О своем позднем знакомстве с Раневской, о «сватовстве» пьесы Островского Театру имени Моссовета рассказывал Владимир Яковлевич Лакшин, многие годы работавший в «Новом мире» с Твардовским:
«Мы познакомились в доме Елены Сергеевны Булгаковой, наверное, в середине 60-х годов. К стыду моему, я до той поры не видел ее на сцене. Но комедийные роли ее в кино — в фильме „Пархоменко“, в чеховской „Свадьбе“, в „Весне“ — были, как у многих, у меня на памяти. Желая при первом знакомстве сказать нечто любезное, я вспомнил фильм „Подкидыш“, шедший перед войной. Реплика Раневской в этой картине — „Муля, не нервируй меня!“ — встречалась неизменным хохотом и стала бытовой поговоркой. Но едва я произнес за столом слово „Подкидыш“, как Раневская развернулась ко мне всем торсом и не слишком любезно смерила взглядом. Ее большие глаза выражали насмешливое удивление. „Только не вздумайте мне говорить об этом идиотском Муле…“ Мне пришлось прикусить язык.»

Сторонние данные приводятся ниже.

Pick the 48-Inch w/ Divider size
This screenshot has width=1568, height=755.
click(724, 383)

Разговор с Раневской, особенно поначалу, при далеком знакомстве, не был легок: услышит звучок не то что фальши, но просто привычной в обиходе банальности — и не пощадит. Обаятельная смелость ее речи, неожиданный юмор исключали обиходное ханжество. Не решусь сказать, чтобы в ней вовсе не было актерского и женского кокетства, но оно искупалось стремительной открытостью. Запретных тем в разговоре для нее, казалось, не существует. Она испытывала собеседника острой игрой ума, лукавой импровизацией, в том числе естественным, не грубым употреблением словечек, отсутствующих в салонном дамском лексиконе. Лишь впоследствии я догадался, что это было одним из средств преодоления природной застенчивости.

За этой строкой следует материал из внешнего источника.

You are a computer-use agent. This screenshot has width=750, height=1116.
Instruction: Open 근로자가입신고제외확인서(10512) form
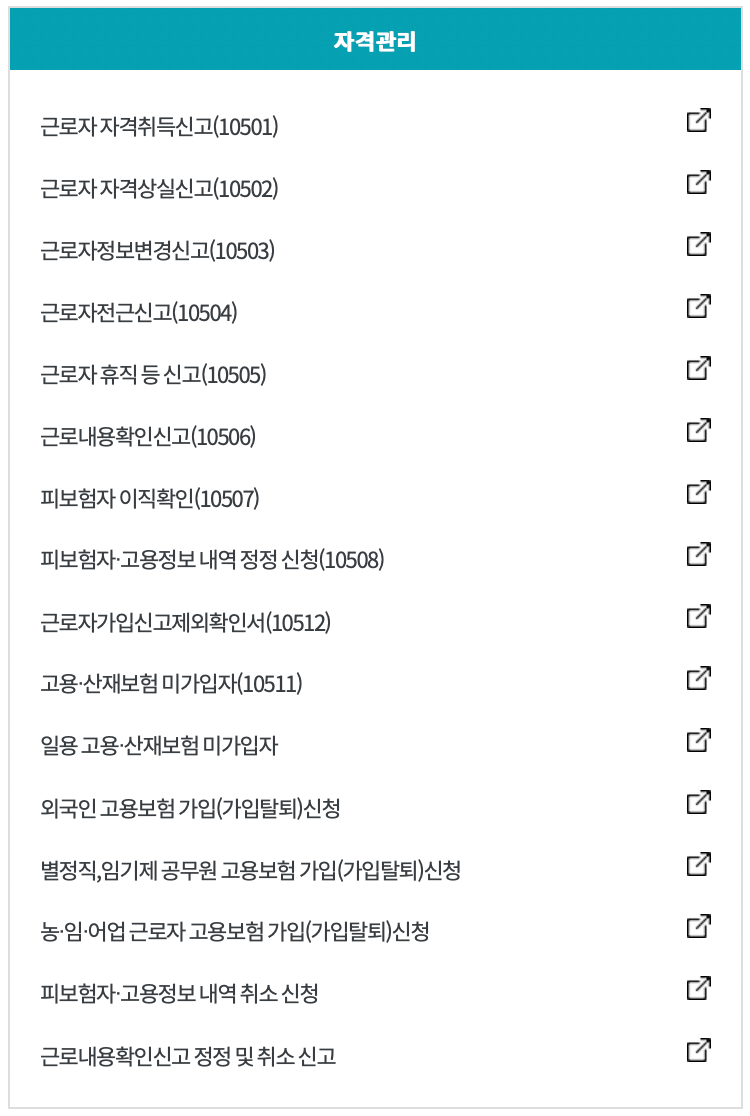(183, 622)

Стоило спросить ее, как она себя чувствует, и в ответ вы могли услышать: «Ужасно. Весна, а такой холод. Вы не находите, что наша планета вступила в климактерический период? Вы интересуетесь, что говорят врачи? Но хороших врачей нет. Они спрашивают, на что я жалуюсь. У меня воспаление наджопного нерва. Но жалуюсь я на директора театра. Он тринадцать лет не дает мне ролей».
Надоевшему своими расспросами собеседнику она объявляла в телефон: «Не могу больше с вам говорить, звоню из автомата…» — и тот, потрясенный, опускал трубку: неужели ему померещилось, что он сам набирал ее номер?.. […]

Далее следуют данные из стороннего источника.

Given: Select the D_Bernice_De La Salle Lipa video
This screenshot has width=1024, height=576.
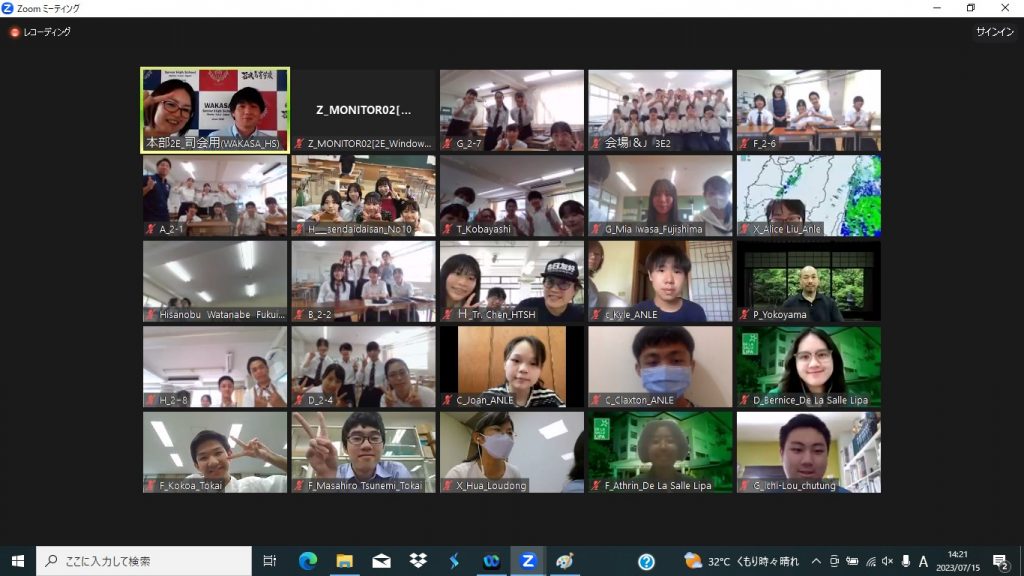Looking at the screenshot, I should click(x=809, y=367).
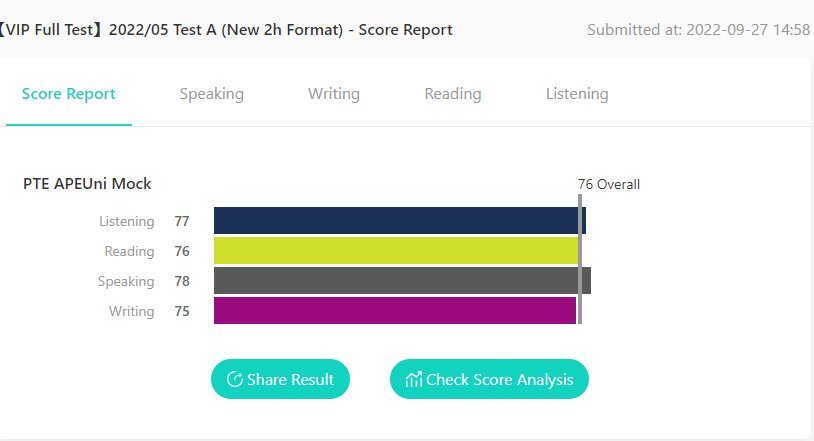The width and height of the screenshot is (814, 441).
Task: Switch to the Speaking tab
Action: [x=211, y=94]
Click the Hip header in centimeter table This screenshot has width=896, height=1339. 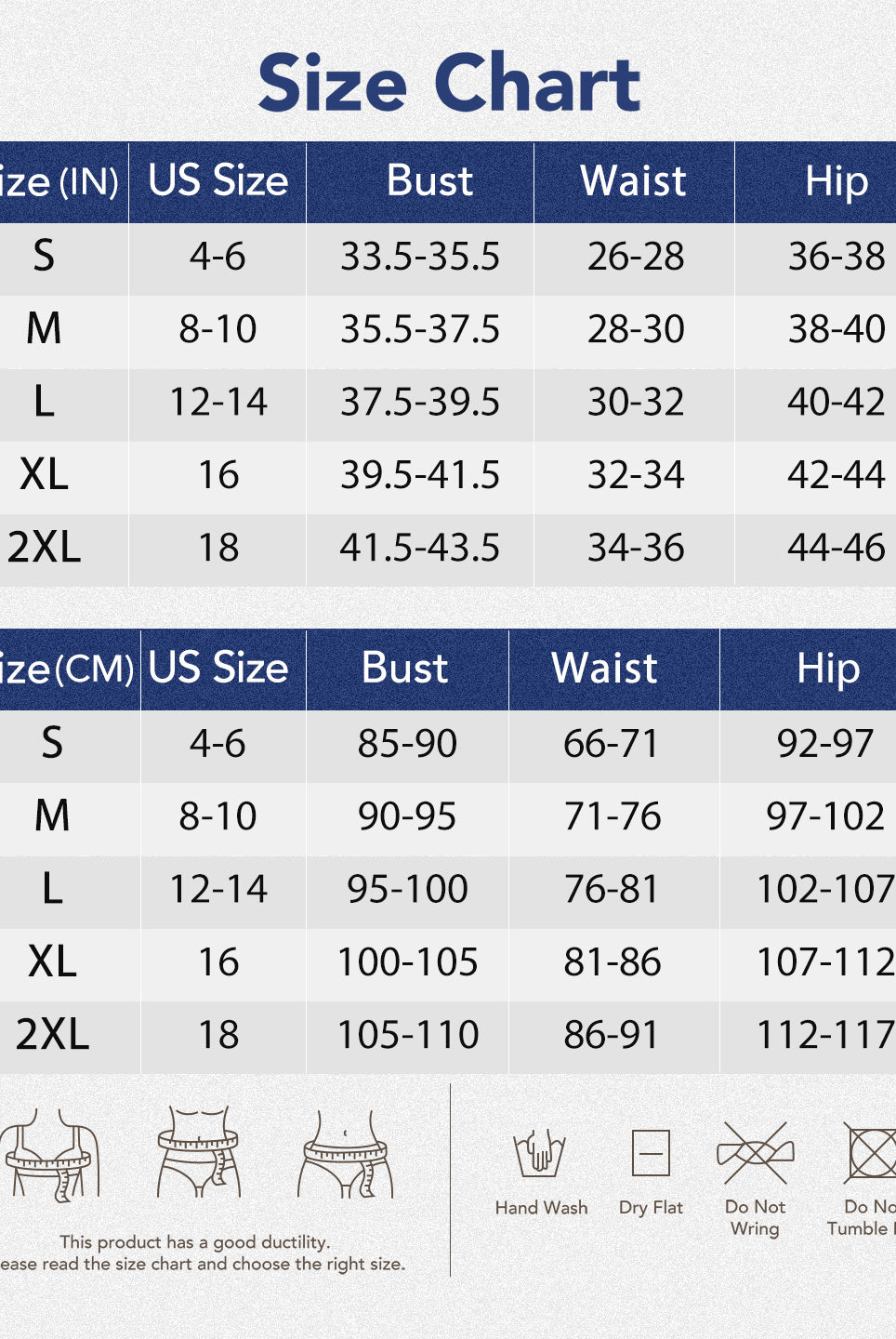point(827,669)
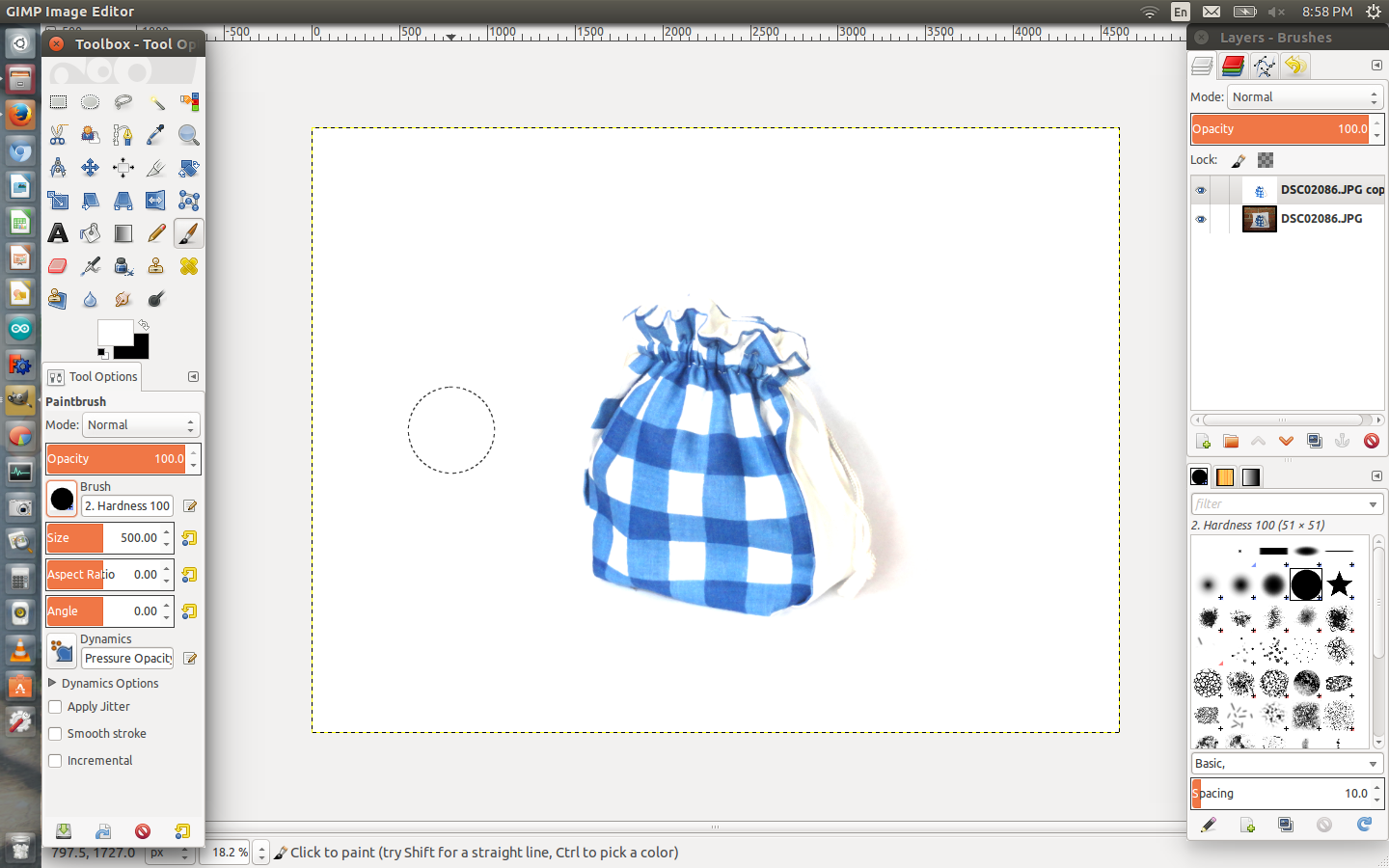Toggle visibility of DSC02086.JPG copy layer

coord(1201,190)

Прошло несколько лет после нашего знакомства, и Раневская неожиданно позвонила мне домой, прочтя изданную мной биографию драматурга Островского. Гудя в трубку низким, прокуренным голосом, она пустилась в воспоминания. Еще до революции, играя в летнем деревянном театре в Малаховке, она встретилась там на сцене с несравненной Ольгой Осиповной Садовской, ученицей великого драматурга, игрой и живоносной речью которой он восхищался. «Это в самом деле было чудо, — говорила Раневская. — И я всегда потом мечтала играть в пьесах Островского, произносить его слова, только случай выпадал редко». Раневская просила меня присоветовать Театру Моссовета какую-нибудь не слишком заигранную пьесу Островского, где нашлась бы роль и для нее. Я подумал-подумал и назвал комедию «Правда хорошо, а счастье лучше». Мне казалось, что Раневская может отлично исполнить центральную роль — властной старухи Барабошевой.